- [AUFGELISTETE EINTRÄGE]

>>>

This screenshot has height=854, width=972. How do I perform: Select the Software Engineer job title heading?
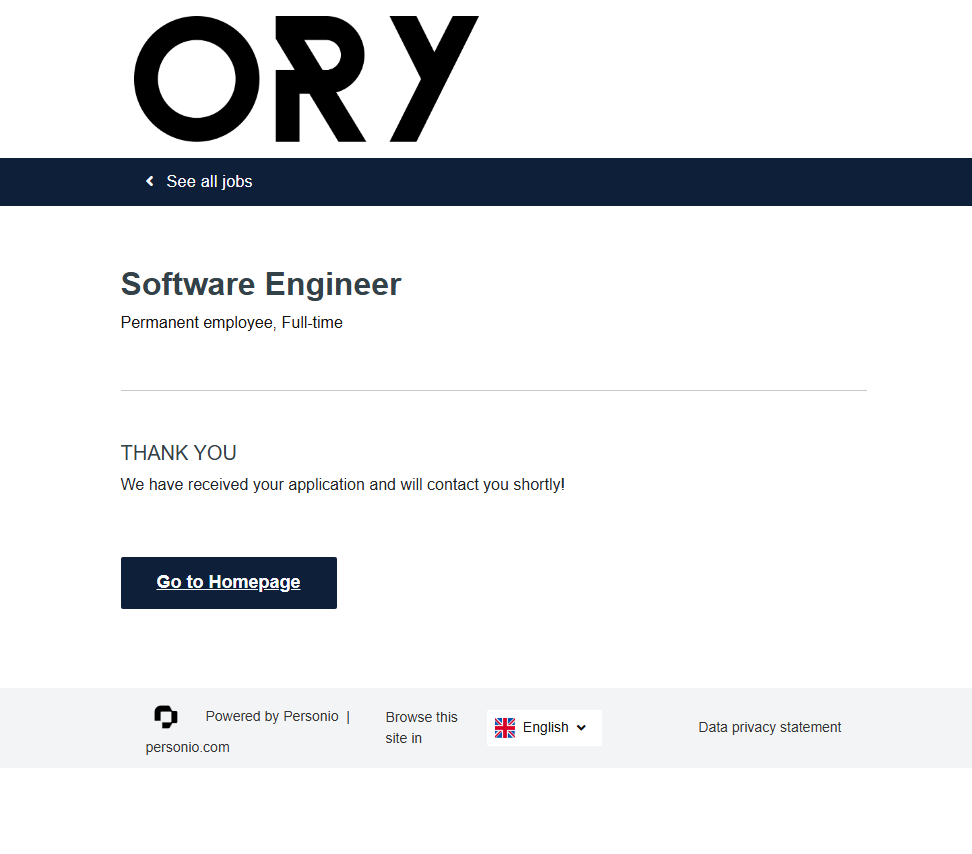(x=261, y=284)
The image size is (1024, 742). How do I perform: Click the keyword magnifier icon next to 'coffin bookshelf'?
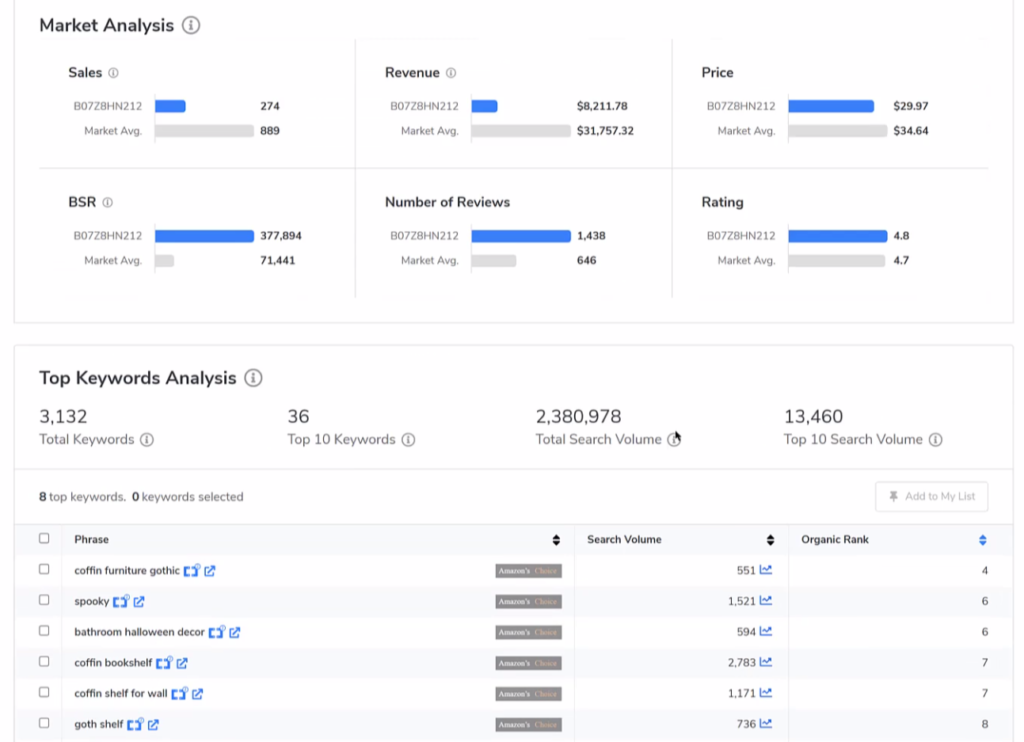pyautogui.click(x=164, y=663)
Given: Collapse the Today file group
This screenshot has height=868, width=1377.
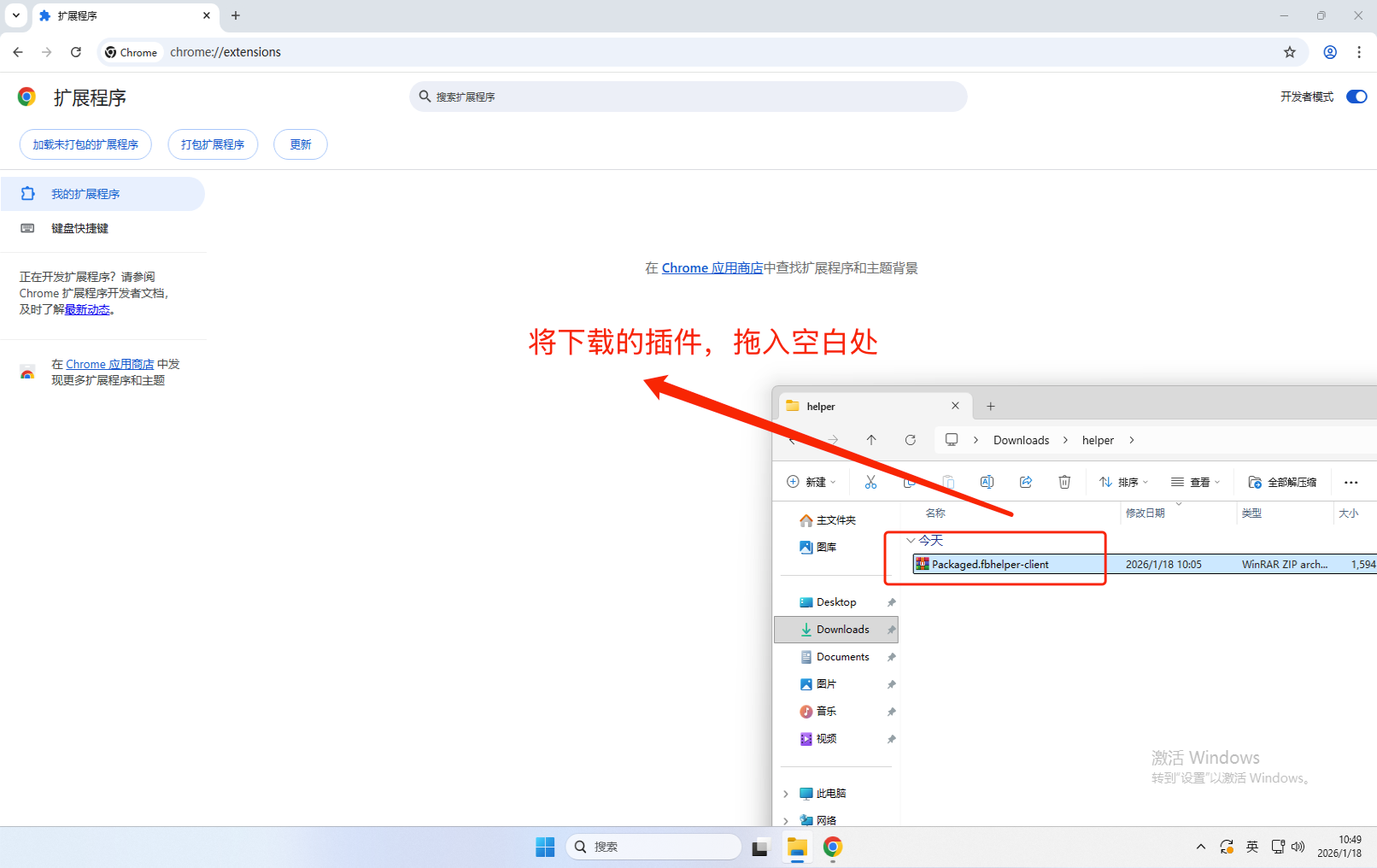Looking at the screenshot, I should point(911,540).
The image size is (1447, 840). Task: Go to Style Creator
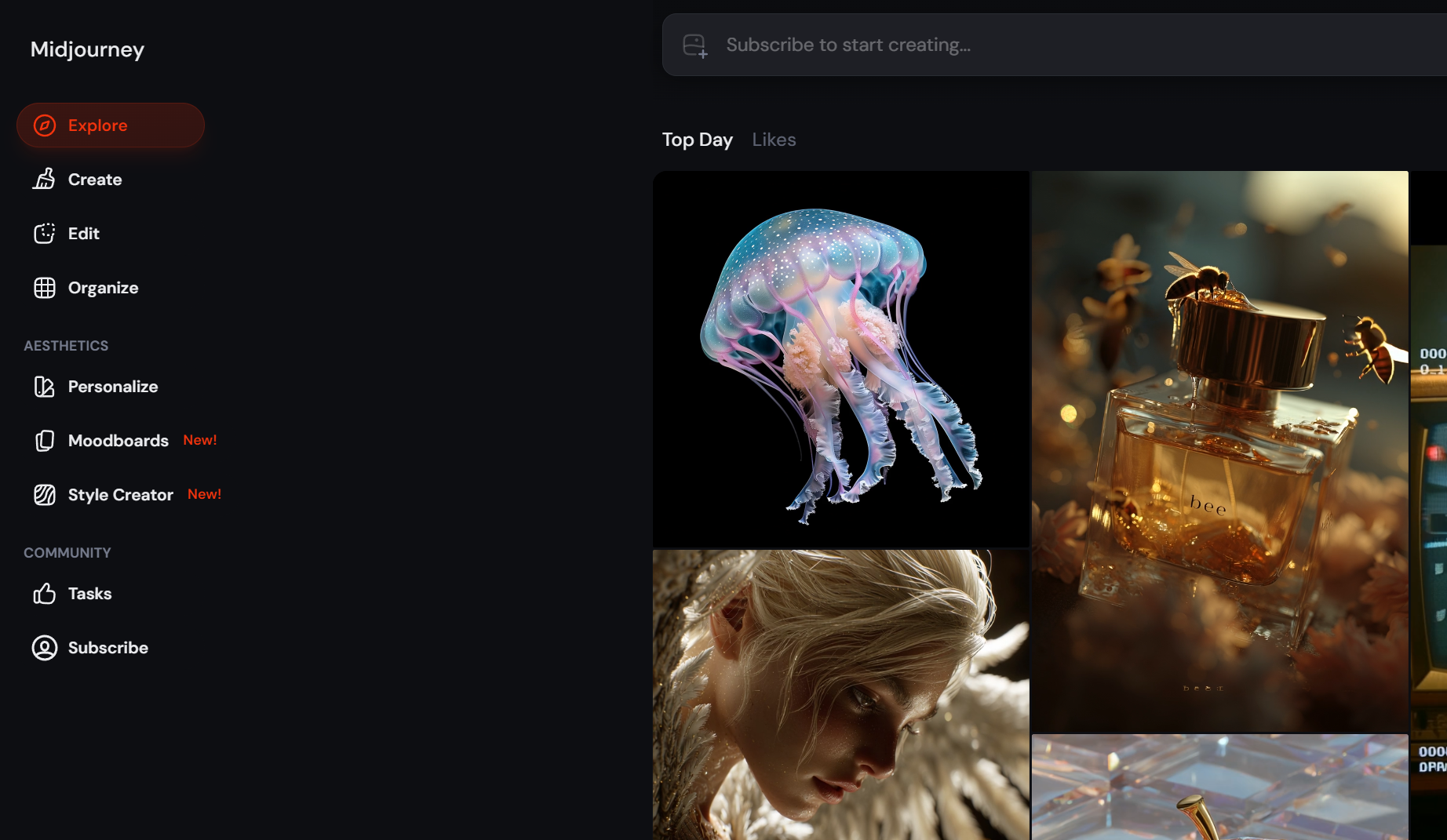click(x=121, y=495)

<<<
>>>

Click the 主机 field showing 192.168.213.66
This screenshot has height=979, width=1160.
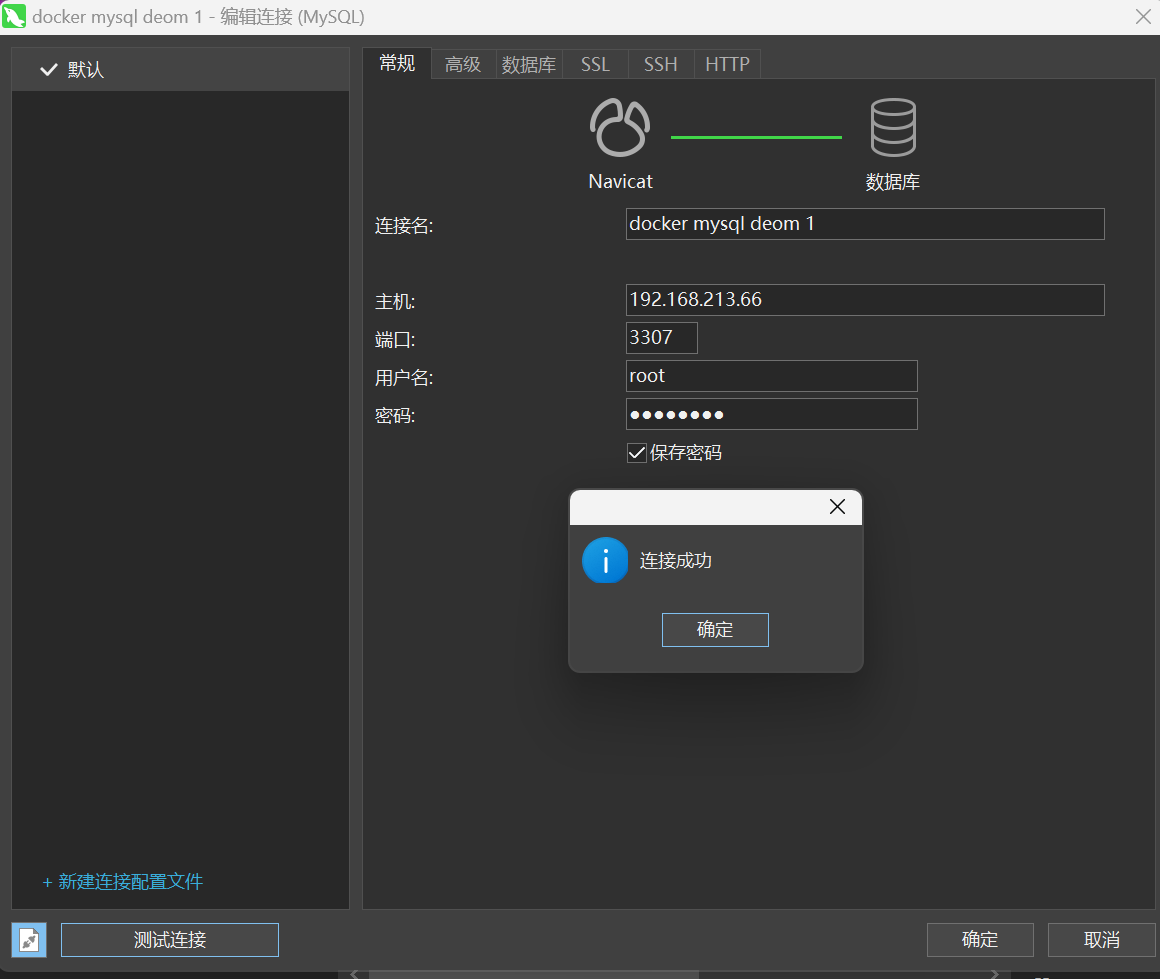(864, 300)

<<<
>>>

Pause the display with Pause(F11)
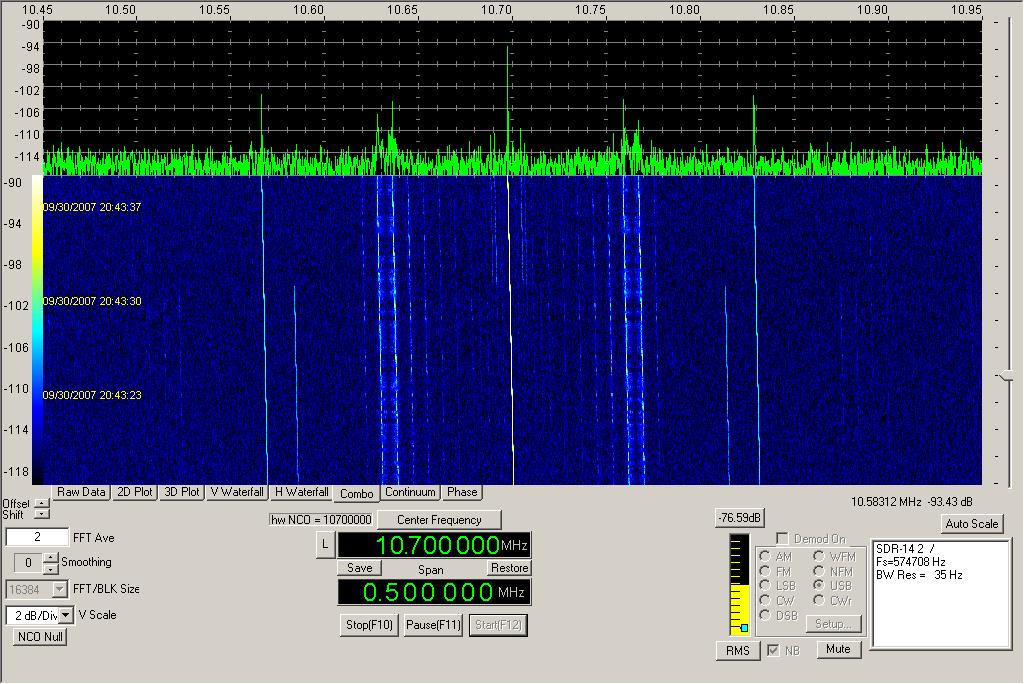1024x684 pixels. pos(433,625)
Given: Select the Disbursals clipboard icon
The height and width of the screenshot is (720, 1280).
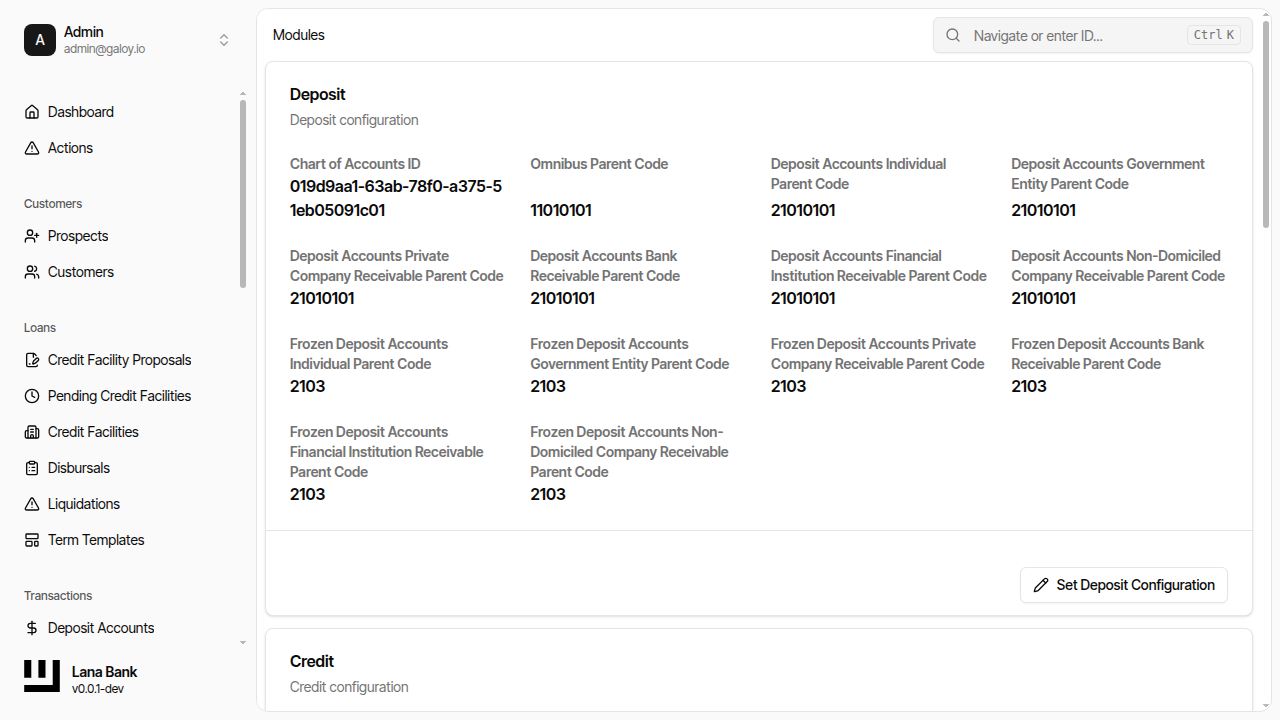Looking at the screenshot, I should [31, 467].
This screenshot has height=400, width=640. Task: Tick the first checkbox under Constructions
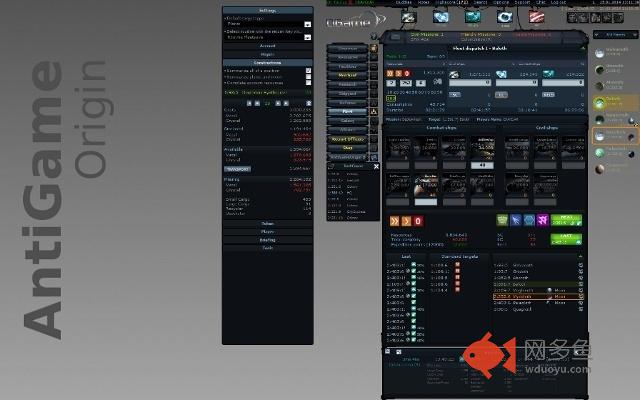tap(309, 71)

<<<

- [GESTELLTE AUFGABE] Schreiben Sie den Abschnitt der obigen Auflistung von der Zeile mit „Given: Collapse the Today file group“ bis einschließlich der Zeile mit „click(x=121, y=495)“ wortgetreu ab. Lassen Sie dabei die Bilder weg.

- [LÖSUNG DER AUFGABE]
Given: Collapse the Today file group
This screenshot has height=868, width=1377.
Looking at the screenshot, I should point(911,540).
The image size is (1447, 840). Task: Go to Style Creator
click(x=121, y=495)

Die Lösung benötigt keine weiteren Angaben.